Complicating the matter, however, Raspopov et al. report there can sometimes be "an appreciable delay in the climate response to the solar signal," which can be as long as 150 years; and they note that regional climate responses to the de Vries cycle "can markedly differ in phase," even at distances of only hundreds of kilometers, due to "the nonlinear character of the atmosphere-ocean system response to solar forcing." Nevertheless, the many results they culled from the scientific literature, as well as their own findings, all testify to the validity of their primary conclusion, that throughout the past millennium, and stretching back in time as much as 250 million years, the de Vries cycle has been "one of the most intense solar activity periodicities that affected climatic processes."
As for the more recent historical significance of the de Vries cycle, Raspopov et al. write that "the temporal synchrony between the Maunder, Sporer, and Wolf minima and the expansion of Alpine glaciers (Haeberlie and Holzhauser, 2003) further points to a climate response to the deep solar minima." And in this regard, we would only add that earth's recent recovery from those deep solar minima could well have played a major role in the planet's emergence from the Little Ice Age, and, therefore, could well have accounted for much -- if not even the lion's share -- of 20th-century global warming, as suggested fully twenty years ago by Idso (1988).
This view of the matter is consistent with the view expressed more recently by Feynman (2007), who -- in an intriguing paper entitled "Has solar variability caused climate change that affected human culture?" -- answers this question in the affirmative, while presenting the figure we have reproduced below as supporting evidence for deep solar minima being the cause of the Little Ice Age (which doomed the Norse colonies on Greenland), and for solar maxima being responsible for the great droughts that occurred during the Medieval Warm Period (which triggered the collapse of Classical Mayan civilization in northern Central America).
Figure 1. Graph of Δ14C (higher values correspond to lower solar activity) vs. year AD. Adapted from Feynman, who attributes the relationship to Stuiver and Braziunas (1988).

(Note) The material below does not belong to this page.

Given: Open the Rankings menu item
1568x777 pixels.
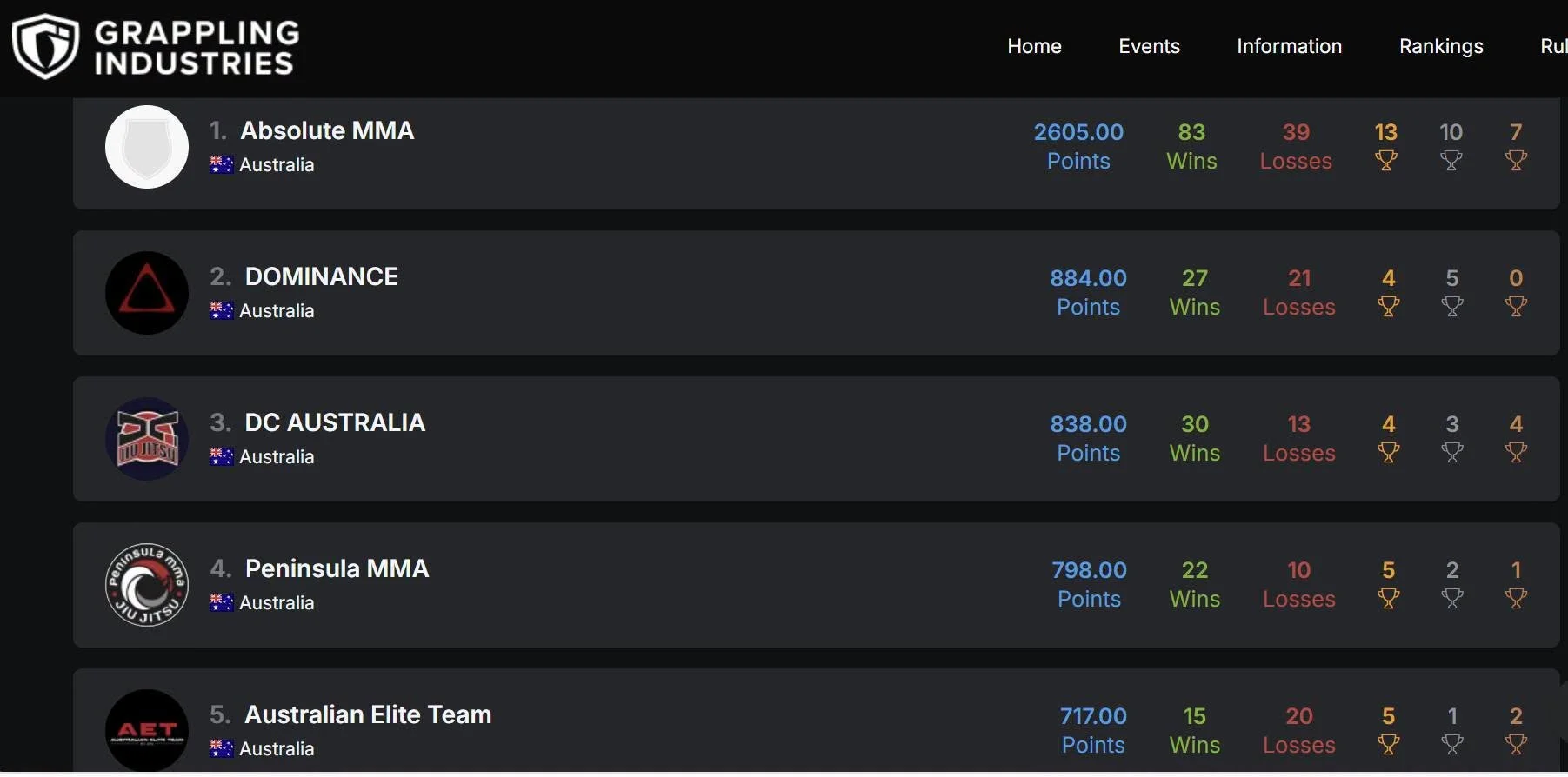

Clearly, there is much to recommend the overriding concept that is suggested by the data of these several papers, i.e., that the sun rules the earth when it comes to orchestrating major changes in the planet's climate, the most recent of which changes is the climate alarmists' "unprecedented warming" of the 20th century, which they wrongly attribute to anthropogenic CO2 emissions.
Sherwood, Keith and Craig Idso
References
Feynman, J. 2007. Has solar variability caused climate change that affected human culture? Advances in Space Research 40: 1173-1180.
Haeberli, W. and Holzhauser, H. 2003. Alpine glacier mass changes during the past two millennia. PAGES News 1 (1): 13-15.
Idso, S.B. 1988. Greenhouse warming or Little Ice Age demise: A critical problem for climatology. Theoretical and Applied Climatology 39: 54-56.
Raspopov, O.M., Dergachev, V.A., Esper, J., Kozyreva, O.V., Frank, D., Ogurtsov, M., Kolstrom, T. and Shao, X. 2008. The influence of the de Vries (~200-year) solar cycle on climate variations: Results from the Central Asian Mountains and their global link. Palaeogeography, Palaeoclimatology, Palaeoecology 259: 6-16.
Stuiver, M. and Braziunas, T.F. 1988. The solar component of the atmospheric 14C record. In: Stephenson, F.R. and Wolfendale, F.R. (Eds.), Secular Solar and Geomagnetic Variations in the Last 10,000 Years. Kluwer, Dortecht, The Netherlands, p. 245.